I’ll spare you the details on Eosinophilic Disorders (that’s another discussion for another day, and I’ve written a few posts on the topic that you can check out if you’re curious), but when children like Aidan can’t eat real food, they have to eat medical foods – which are similar to baby formula.  These medical foods taste and smell pretty awful, and while lots of kids drink them (to my ever-present astonishment), Aidan won’t.  It’s not uncommon for a child like Aidan to need a feeding tube because he either can’t or won’t drink enough (or any) of these formulas.

In closing, I’ll reiterate what I say every single time someone asks me about the tube.  It is, by far, the best decision we have ever made.  I truly believe that it saved Aidan’s life.  It doesn’t define him – it just a part of him.  I hardly remember him any other way.

This is Aidan's 2nd Tube - his PEG.

Friday, February 7, 2014

Feeding Tube Awareness Week 2014 - It's Almost Here!

I am so excited for Feeding Tube Awareness Week!  This year, families are putting extra special focus on all of amazing and positive things about having a feeding tube and being a Tubie.

A feeding tube is a life-saving medical intervention for someone who can't eat, or can't eat enough to grow and thrive.  But it is so, so much more.  Over the past two years, we have learned that a feeding tube is a symbol of membership in a community that gives love and support when the medical community falls short. 

Families are sent home with these medical devices and minimal training, and enough questions to keep an after-hours line tied up for days.  A quick visit to any of a number of Feeding Tube support communities will show that there is always - always - someone ready to step up and help.  Ready to cheer when you finally find your first safe food, or cry with you  when you fail a much-anticipated scope.  Ready to decipher yet another rash with you, or offer opinions on particularly baffling diaper contents.

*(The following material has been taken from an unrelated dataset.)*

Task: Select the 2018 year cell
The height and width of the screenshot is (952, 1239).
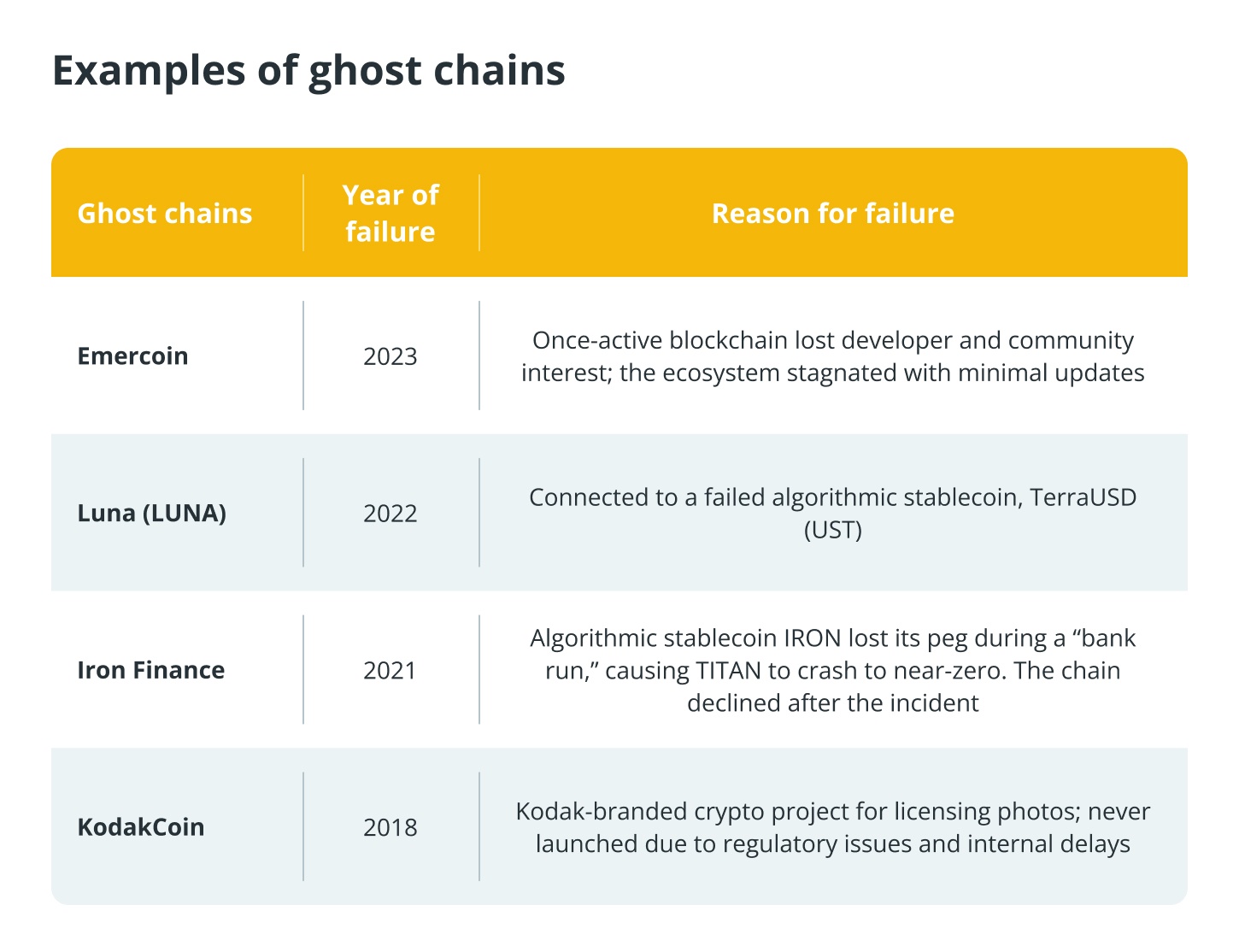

Over the next week, I'd like to try to help you understand what it's like to have a tube, to live with a Tubie, and why I quite genuinely feel that this is the Best Thing We've Ever Done.

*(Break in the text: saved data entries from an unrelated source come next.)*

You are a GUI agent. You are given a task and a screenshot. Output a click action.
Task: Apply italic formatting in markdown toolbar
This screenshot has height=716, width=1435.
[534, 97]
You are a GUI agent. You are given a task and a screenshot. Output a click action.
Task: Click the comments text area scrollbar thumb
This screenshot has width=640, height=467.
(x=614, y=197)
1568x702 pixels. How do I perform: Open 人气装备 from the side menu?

This picture was a promise.  I was promising that I would do anything for him - anything to protect him.   I'm so thankful for the medical technology that's allowed me to keep my promise.

Monday, February 3, 2014

Feeding Tube Awareness Week 2014 - NOTHING CAN HOLD US BACK!

So often, when faced with the decision to place a feeding tube, families grieve the normal life that their child will lose.  How did things get so awful?  How can things ever be right again?  Is there such thing as "normal" in our lives anymore?

The answer - and I promise you, I wouldn't lie - is the theme of this year's Feeding Tube Awareness Week.  Nothing Can Hold Us Back.

Through our own experiences and our journey with Aidan, never once have I seen a feeding tube stop a kid from being a kid.  Take a mental picture now of whatever you can imagine life with a child on a feeding tube to be like - some days it's harder than that - most days it's easier than that - and these kids will never stop surprising you.  Tubie Kids are some of the toughest out there.  Truly, Nothing Can Hold Them Back!